The employer agreed in July 2021. In return, union members agreed to a few dollars’ hourly cut in wages. Apparently nobody got poorer. But after a year, we find that in real life, tipping at terminals creates some tensions that Bell Center doesn’t have a monopoly on.

After my columns about tips were published this summer, customers, waiters and patrons alike have spoken at length on the topic. This revealed some misunderstanding and even abuse.

A father wrote to me to denounce a dairy for withholding his student’s tip on the pretext that she was making more than $11.40 an hour. What a bogus argument! Nothing prevents an employer from paying more than minimum wage.

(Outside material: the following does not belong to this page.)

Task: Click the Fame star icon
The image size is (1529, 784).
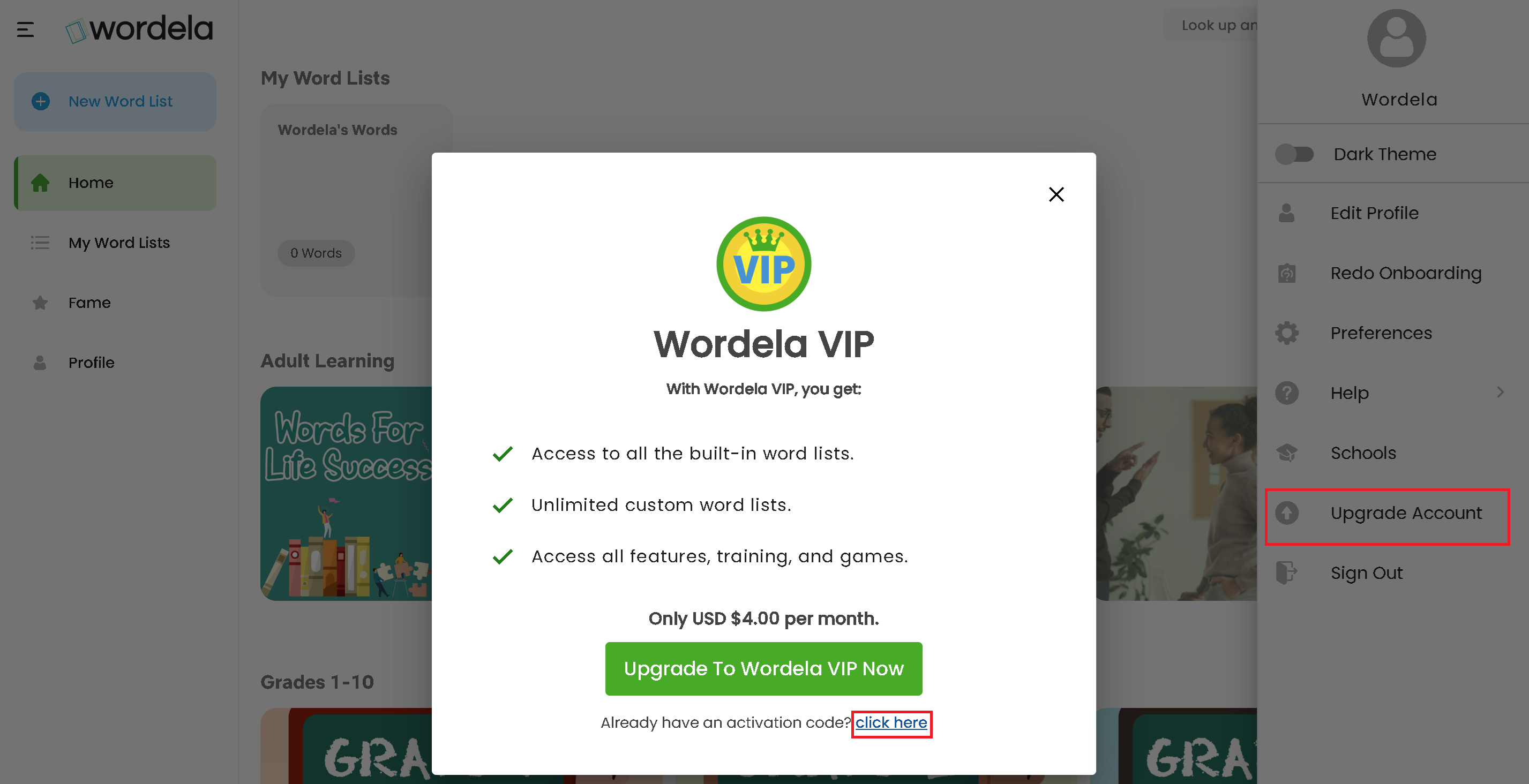Action: point(40,303)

A woman who serves alcohol at weddings and banquets can’t always keep her tip, she told me. The reason she is told at the end of the evening: she is paid by an employment agency. Just like at the Bell Center.

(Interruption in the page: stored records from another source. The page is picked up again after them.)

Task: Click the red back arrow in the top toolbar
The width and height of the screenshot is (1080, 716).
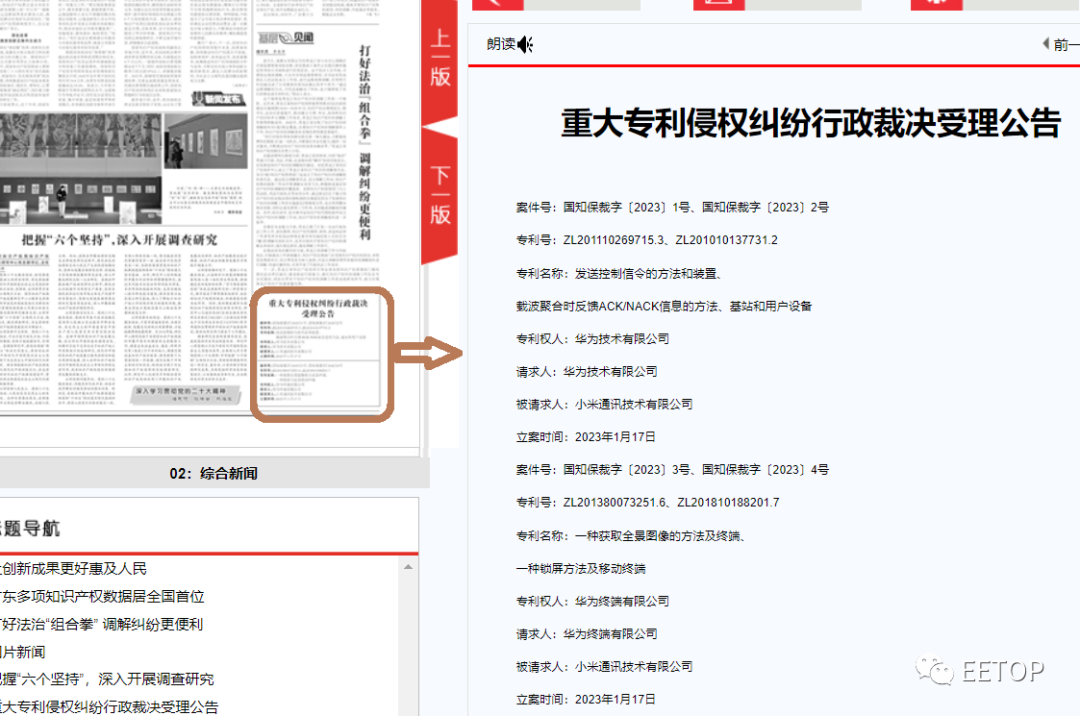Action: pyautogui.click(x=498, y=5)
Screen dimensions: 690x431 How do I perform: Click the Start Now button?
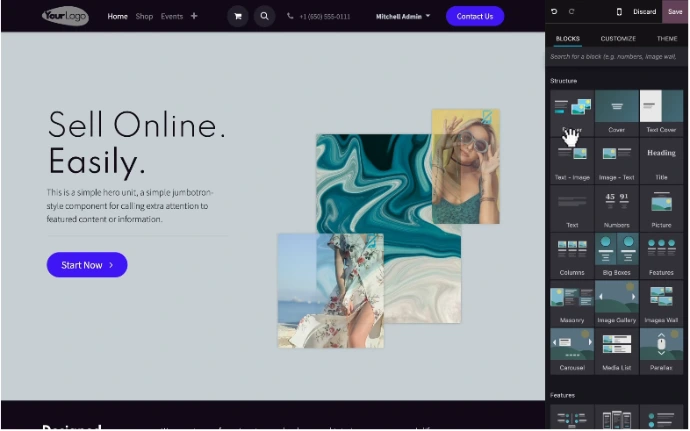pos(87,265)
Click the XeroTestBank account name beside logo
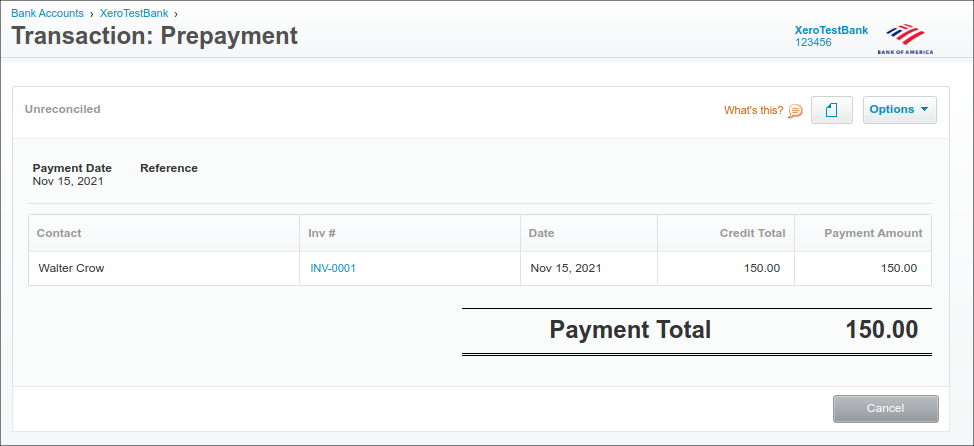Image resolution: width=974 pixels, height=446 pixels. (831, 31)
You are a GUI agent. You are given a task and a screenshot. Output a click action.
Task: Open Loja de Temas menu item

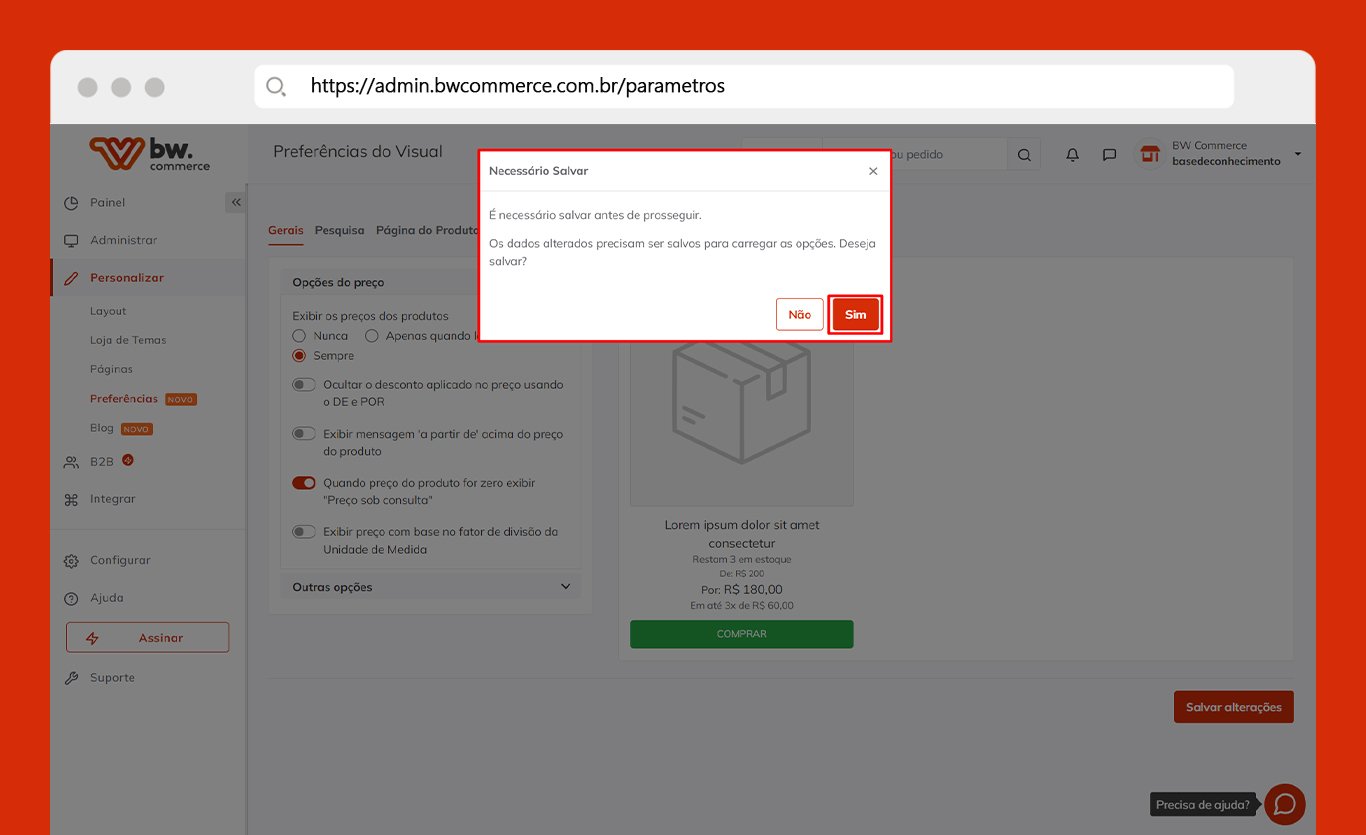coord(128,340)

However, the Labor Standards Act is clear: the tip belongs to the employee who performed the service.

According to Charles Tremblay Potvin, professor at the University of Laval Law School, a temp worker cannot legally be deprived of funds transferred by clients. The same applies to the Commission on Standards, Equal Opportunities, Health and Safety at Work (CNESST), which recalls that the same rights and obligations apply worldwide when it comes to tips.

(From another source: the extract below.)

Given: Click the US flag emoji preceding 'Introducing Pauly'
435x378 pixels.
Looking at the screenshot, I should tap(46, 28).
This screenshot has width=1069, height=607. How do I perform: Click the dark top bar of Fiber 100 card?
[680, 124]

On the restaurant owner side, we’d like to be able to force waiters to share their tips with kitchen staff for easier recruitment behind the herds. An idea that is anything but unanimous. CSN and FTQ are against it. But a majority of customers (55%) support the idea of ​​sharing, according to a recent survey commissioned by Léger from the Association Restoration Québec (ARQ), which wants to pressure Quebec to change the law.

Five years ago, the proportion was still 47%. ARQ spokesman Martin Vézina believes that the increase can be explained by the increasing recognition of the work of chefs thanks to the proliferation of television programs in which they are featured.

There is no doubt that we have not finished listening to the “Trio 15%-18%-20%”.

Darren Pena

Avid beer trailblazer. Friendly student. Tv geek. Coffee junkie. Total writer. Hipster-friendly internet practitioner. Pop culture fanatic.